Prof. Fuat Köprülü, Demokratların affedilmesi konuşulurken, bir muhabirin sorusunu şöyle cevaplandırmıştı: “Siyasi kanaatinden dolayı kimseye ceza verilemeyeceğine göre, af ancak bir haksızlığın tamiridir.”
Tedbirler Kanunu’na muhalefetten Köprülü aleyhine 1. Ağır Ceza’da dava açıldı. Mahkeme, söz konusu kanunu uygulamak için Anayasa Mahkemesi’nden görüş istedi. Anayasa Mahkemesi, şu gerekçeyle Tedbirler Kanunu’nu, anayasada teminat altına alınan düşünce hürriyetine aykırı bulmadı: “27 Mayıs devrimi, anayasa ve hukuk dışı davranışlarıyla meşruluğunu kaybeden bir iktidara karşı yapılmış ve bu husus anayasanın başlangıç bölümünde yer almıştır. Mahkûm edilen şahısların övülmesi, sonuç itibariyle 27 Mayıs devriminin meşruluğunu ve haklılığını inkâra yol açar. Vatandaşları birbiri aleyhine tahrik ederek, onlar arasında kin ve düşmanlık doğurur. Bunun neticesinde milli huzur ihlal edilir ve anayasanın dayandığı temel ilkeler tahrip olur.”
***
Anayasa Mahkemesi, belki doğum dönemindeki darbe şartları dolayısıyla, çoğu kere “rejim bekçisi” konumunda kaldı. Bekçilik yaptığı rejimin, antidemokratik niteliği onu pek fazla ilgilendirmedi. Kâzım Berzeg, “Anayasa Mahkemesi’ne yeni bir rol biçelim” teklifini yapıyor. Daha doğrusu, “Bir İnsan Hakları Mahkemesi kuralım ve bu mahkemenin görevi, sadece hak ve özgürlükleri korumakla sınırlı kalsın” diyor.

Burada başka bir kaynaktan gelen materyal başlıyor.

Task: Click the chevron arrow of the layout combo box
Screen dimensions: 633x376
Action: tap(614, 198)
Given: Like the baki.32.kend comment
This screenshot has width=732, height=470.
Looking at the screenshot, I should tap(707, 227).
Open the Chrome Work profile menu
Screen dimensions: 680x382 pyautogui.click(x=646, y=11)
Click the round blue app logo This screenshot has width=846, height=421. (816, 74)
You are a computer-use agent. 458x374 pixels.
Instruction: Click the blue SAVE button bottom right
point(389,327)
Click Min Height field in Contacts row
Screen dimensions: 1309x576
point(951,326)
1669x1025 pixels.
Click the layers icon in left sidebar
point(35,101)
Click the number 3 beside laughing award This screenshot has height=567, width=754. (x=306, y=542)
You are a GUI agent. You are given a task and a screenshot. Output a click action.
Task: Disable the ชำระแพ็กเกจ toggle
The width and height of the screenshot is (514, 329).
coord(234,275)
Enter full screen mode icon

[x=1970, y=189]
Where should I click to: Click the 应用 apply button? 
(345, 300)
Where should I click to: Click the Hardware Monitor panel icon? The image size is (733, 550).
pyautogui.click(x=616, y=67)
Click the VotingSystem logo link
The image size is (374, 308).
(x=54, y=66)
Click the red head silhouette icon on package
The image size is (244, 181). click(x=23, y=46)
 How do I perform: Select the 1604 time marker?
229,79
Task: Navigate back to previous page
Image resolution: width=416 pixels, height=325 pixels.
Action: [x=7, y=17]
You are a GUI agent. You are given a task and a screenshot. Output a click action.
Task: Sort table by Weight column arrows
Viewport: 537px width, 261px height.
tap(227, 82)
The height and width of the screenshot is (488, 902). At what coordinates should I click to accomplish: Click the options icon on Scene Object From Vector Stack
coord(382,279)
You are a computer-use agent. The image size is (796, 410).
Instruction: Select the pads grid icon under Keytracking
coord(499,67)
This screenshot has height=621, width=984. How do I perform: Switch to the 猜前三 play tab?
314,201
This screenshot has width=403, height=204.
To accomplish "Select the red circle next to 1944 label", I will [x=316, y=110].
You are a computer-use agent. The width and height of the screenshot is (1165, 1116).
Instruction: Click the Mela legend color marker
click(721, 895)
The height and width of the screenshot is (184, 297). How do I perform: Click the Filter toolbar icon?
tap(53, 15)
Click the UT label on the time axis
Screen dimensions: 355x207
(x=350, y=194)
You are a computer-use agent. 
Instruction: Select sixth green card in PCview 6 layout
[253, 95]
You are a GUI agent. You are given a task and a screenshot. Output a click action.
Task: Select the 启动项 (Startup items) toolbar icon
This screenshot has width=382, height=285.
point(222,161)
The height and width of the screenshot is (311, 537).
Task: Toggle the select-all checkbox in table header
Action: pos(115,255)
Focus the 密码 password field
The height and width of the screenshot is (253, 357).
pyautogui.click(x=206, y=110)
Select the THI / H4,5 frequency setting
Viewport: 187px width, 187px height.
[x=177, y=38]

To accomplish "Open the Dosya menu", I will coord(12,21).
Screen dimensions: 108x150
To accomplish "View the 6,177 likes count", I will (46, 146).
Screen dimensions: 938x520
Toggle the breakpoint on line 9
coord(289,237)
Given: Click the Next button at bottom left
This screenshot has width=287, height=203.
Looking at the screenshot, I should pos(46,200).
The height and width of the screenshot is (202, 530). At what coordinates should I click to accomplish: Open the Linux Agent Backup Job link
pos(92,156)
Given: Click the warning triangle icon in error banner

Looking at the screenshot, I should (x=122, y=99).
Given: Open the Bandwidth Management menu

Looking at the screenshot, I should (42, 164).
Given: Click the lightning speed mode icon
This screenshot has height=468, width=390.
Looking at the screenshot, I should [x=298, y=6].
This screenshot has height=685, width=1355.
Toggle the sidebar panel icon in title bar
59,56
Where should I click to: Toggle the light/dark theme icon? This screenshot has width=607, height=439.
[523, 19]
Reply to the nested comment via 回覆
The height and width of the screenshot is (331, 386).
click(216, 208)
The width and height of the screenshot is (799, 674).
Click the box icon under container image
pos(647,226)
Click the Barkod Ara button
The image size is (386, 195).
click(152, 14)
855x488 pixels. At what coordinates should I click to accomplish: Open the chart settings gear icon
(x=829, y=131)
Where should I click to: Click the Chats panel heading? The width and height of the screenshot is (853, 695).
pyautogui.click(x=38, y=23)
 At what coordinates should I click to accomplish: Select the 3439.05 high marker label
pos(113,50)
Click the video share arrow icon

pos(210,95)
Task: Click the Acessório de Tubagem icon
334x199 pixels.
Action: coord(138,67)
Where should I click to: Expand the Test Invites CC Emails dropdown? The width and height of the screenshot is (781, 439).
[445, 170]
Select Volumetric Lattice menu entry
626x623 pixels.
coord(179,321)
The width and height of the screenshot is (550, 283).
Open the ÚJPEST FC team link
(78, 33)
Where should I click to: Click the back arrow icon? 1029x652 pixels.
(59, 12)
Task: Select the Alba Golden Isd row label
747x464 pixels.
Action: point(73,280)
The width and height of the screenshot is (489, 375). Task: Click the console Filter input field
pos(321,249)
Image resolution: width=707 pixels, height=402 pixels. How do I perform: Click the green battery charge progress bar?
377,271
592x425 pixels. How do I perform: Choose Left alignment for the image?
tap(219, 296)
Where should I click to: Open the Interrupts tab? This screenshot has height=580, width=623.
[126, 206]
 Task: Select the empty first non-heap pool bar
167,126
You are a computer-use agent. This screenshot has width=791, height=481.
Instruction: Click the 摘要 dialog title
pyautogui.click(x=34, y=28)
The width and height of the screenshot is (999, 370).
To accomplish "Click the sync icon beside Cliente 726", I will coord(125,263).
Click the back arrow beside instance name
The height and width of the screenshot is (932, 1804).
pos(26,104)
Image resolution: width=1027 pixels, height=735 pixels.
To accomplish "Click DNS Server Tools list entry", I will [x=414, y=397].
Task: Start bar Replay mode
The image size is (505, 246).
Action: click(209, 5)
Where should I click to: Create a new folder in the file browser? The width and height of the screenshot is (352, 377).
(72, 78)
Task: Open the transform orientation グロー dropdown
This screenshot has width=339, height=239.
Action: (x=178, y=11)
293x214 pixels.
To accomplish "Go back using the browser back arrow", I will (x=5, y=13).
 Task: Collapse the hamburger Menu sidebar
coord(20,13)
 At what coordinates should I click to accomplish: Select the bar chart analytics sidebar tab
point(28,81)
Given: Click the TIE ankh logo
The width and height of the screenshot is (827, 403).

Bugün, gene, Anayasa Mahkemesi’nden, laikliğin bekçisi gibi davranması bekleniyor ve parlamentodan 411 oyla geçen bir anayasa değişikliğine, Anayasa Mahkemesi’nin geçit vermemesi isteniyor.
Demokraside, birey ve azınlık hakları güvence altındadır ama, netice itibariyle ülkeyi genel seçimlerde oluşan çoğunluk yönetir. Yargı Yasama’ya tahakküm eder duruma düştüğünde, ancak bir “Hâkimler oligarşisinden” söz edilebilir.